Why Can’t You Reverse a String with a Flag Emoji? by da12

Share This Article

Sed ut perspiciatis unde.

What do you think is the output of the following Python code?

>>> flag = "🇺🇸"
>>> reversed_flag = flag[::-1]
>>> print(reversed_flag)

Questions like this make me want to immediately open a Python REPL and try the code out because I think I know what the answer is, but I’m not very confident in that answer.

Here’s my line of thinking when I first saw this question:

The flag string contains a single character.
The [::-1] slice reverses the flag string.
The reversal of a string with a single character is the same as the original string.
Therefore, reversed_flag must be "🇺🇸".

That’s a perfectly valid argument.
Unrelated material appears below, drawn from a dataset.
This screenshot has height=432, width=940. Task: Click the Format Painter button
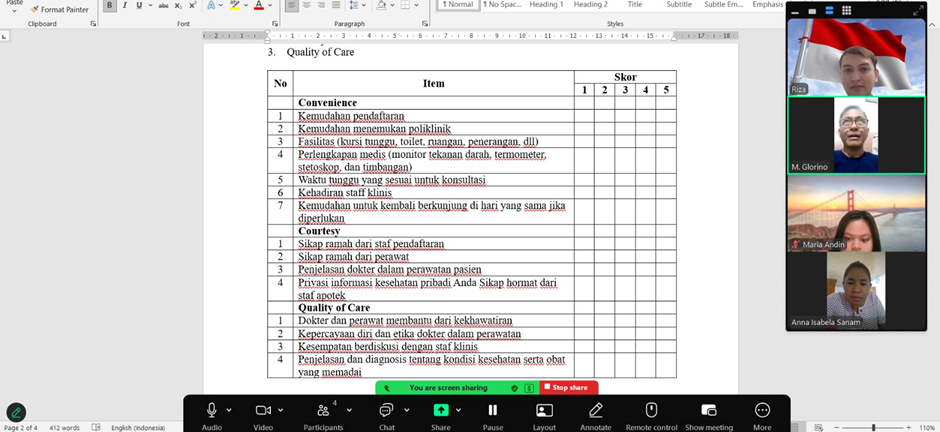(x=60, y=9)
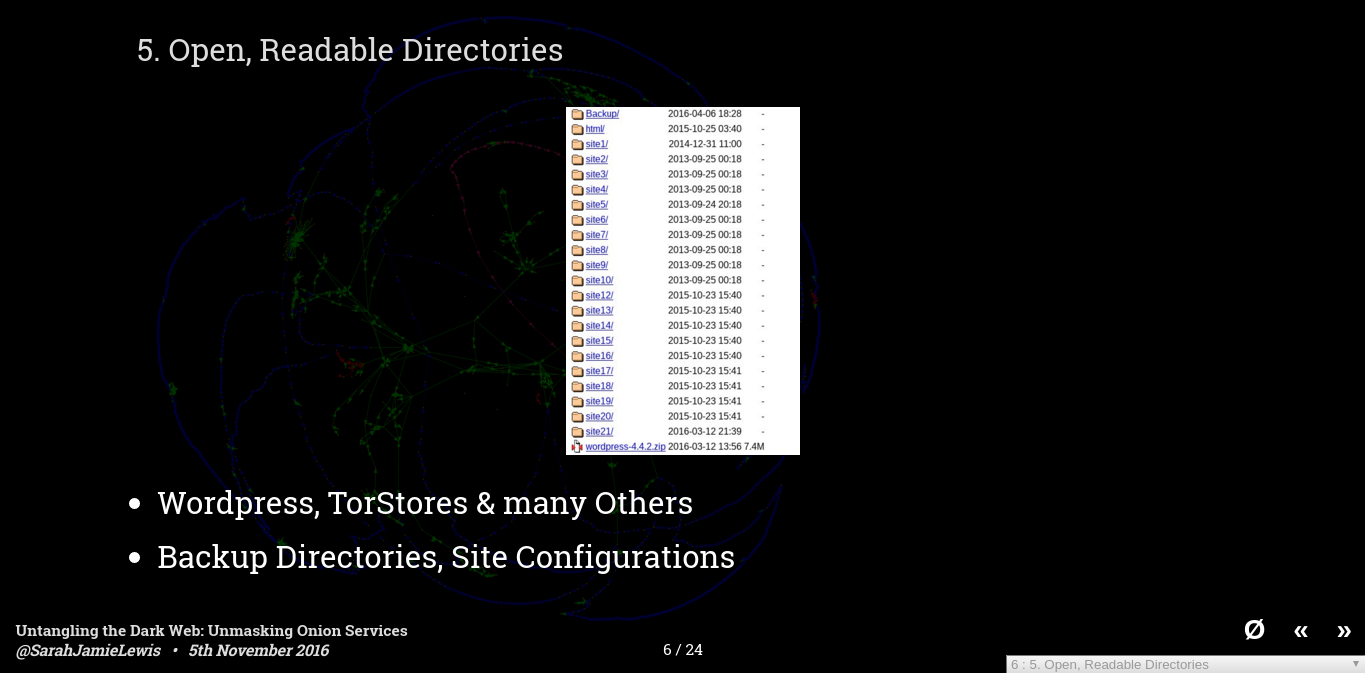
Task: Click the folder icon beside Backup/
Action: coord(577,114)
But is the conclusion true? Take a look:

>>> flag = "🇺🇸"
>>> reversed_flag = flag[::-1]
>>> print(reversed_flag)
🇸🇺

What in the world is going on here?

Does `"🇺🇸"` Really Contain a Single Character?
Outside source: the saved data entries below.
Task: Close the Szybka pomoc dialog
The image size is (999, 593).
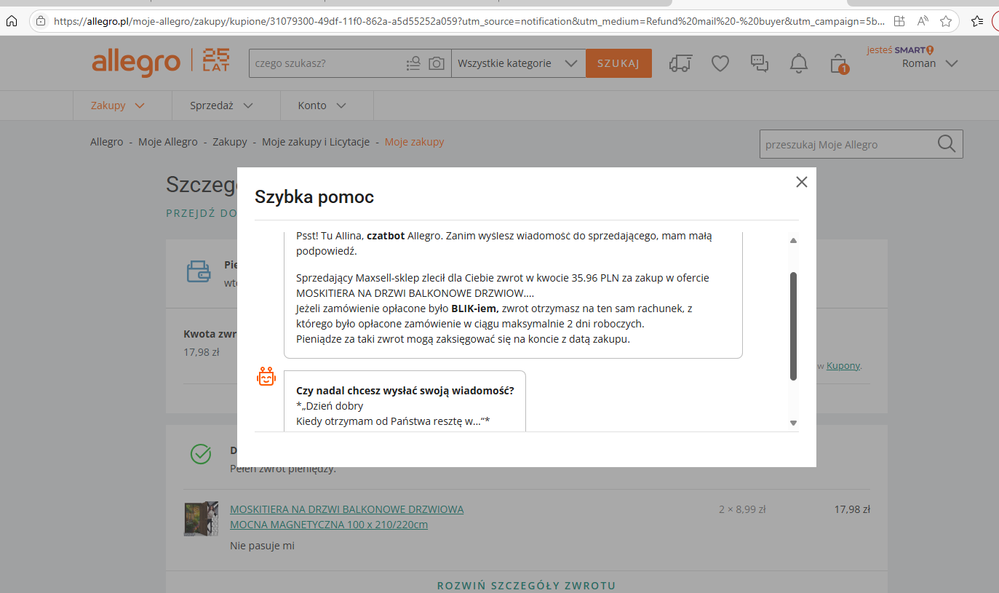Action: [x=801, y=182]
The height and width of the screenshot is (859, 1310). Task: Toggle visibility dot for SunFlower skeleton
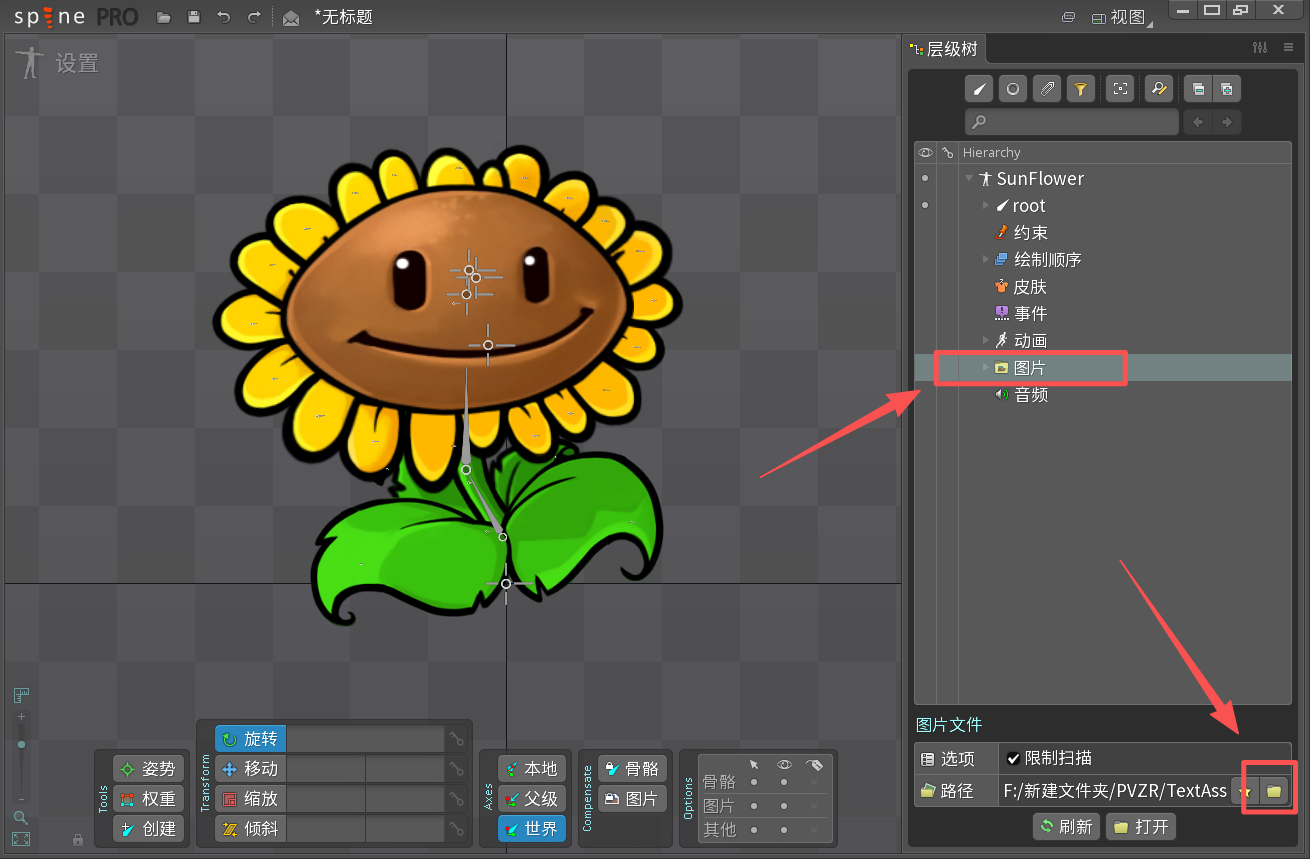click(x=925, y=178)
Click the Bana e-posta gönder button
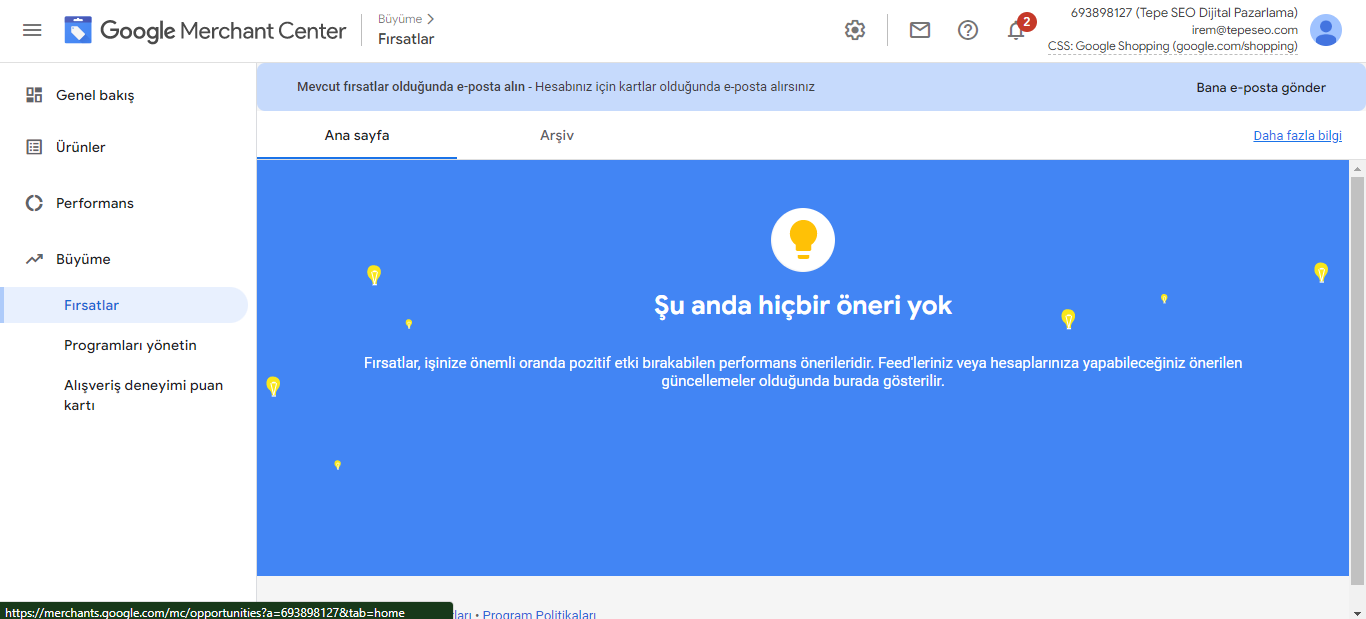Screen dimensions: 1366x619 [1260, 87]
When the conclusion of a valid argument is false, one of its premises must be false, too. Let’s start from the top:

The flag string contains a single character.
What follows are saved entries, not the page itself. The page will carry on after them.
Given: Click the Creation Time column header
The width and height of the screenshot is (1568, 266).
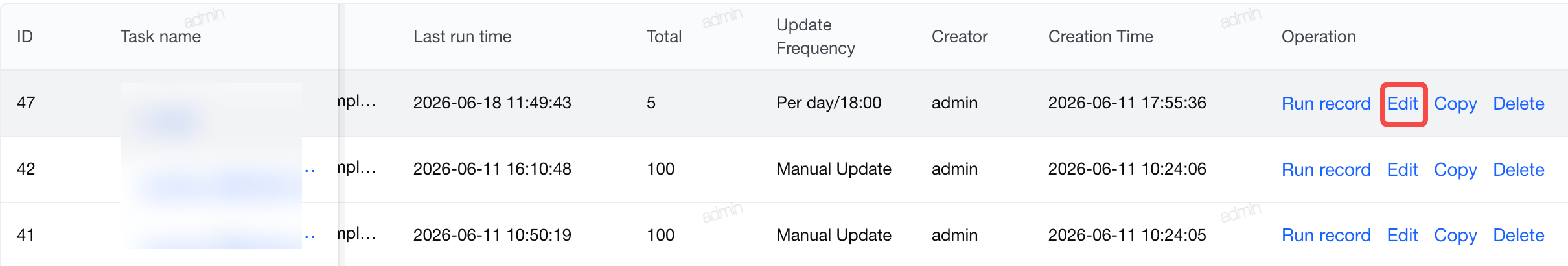Looking at the screenshot, I should [x=1101, y=36].
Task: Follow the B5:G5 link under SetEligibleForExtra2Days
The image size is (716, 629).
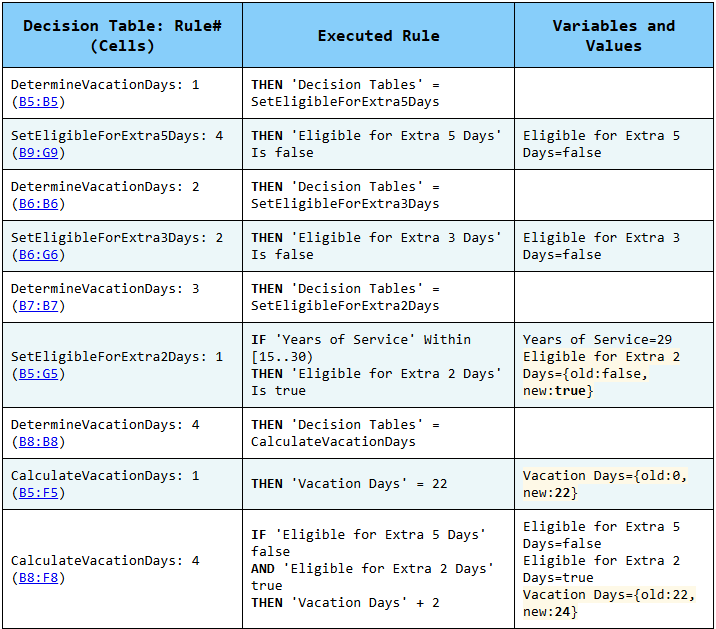Action: pyautogui.click(x=38, y=374)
Is that so? How can you tell how many characters a string has?

In Python, you can use the built-in len() function to get the total number of characters in a string:

>>> len("🇺🇸")
2

Oh.

That’s weird. You can only see a single thing in the string "🇺🇸" — namely the US flag — but a length of 2 jives with the result of flag[::-1]. Since the reverse of "🇺🇸" is "🇸🇺", this seems to imply that somehow "🇺🇸" == "🇺 🇸".

How Can You Tell What Characters Are In a String?

There are a few different ways that you can see all of the characters in a string using Python:

>>> # Convert a string to a list
>>> list("🇺🇸")
['🇺', '🇸']

>>> # Loop over each character and print
>>> for character in "🇺🇸":
...     print(character)
...
🇺
🇸

The US flag emoji isn’t the only flag emoji with two characters:

>>> list("🇿🇼")  # Zimbabwe
['🇿', '🇼']

>>> list("🇳🇴")  # Norway
['🇳', '🇴']

>>> list("🇨🇺")  # Cuba
['🇨', '🇺']

>>> # What do you notice?

And then there’s the Scottish flag:

>>> list("🏴󠁧󠁢󠁳󠁣󠁴󠁿")
['🏴', 'U000e0067', 'U000e0062', 'U000e0073', 'U000e0063',
 'U000e0074', 'U000e007f']

OK, what is that all about?

💪🏻

Challenge: Can you find any non-emoji strings that look like a single character but actually contain two or more characters?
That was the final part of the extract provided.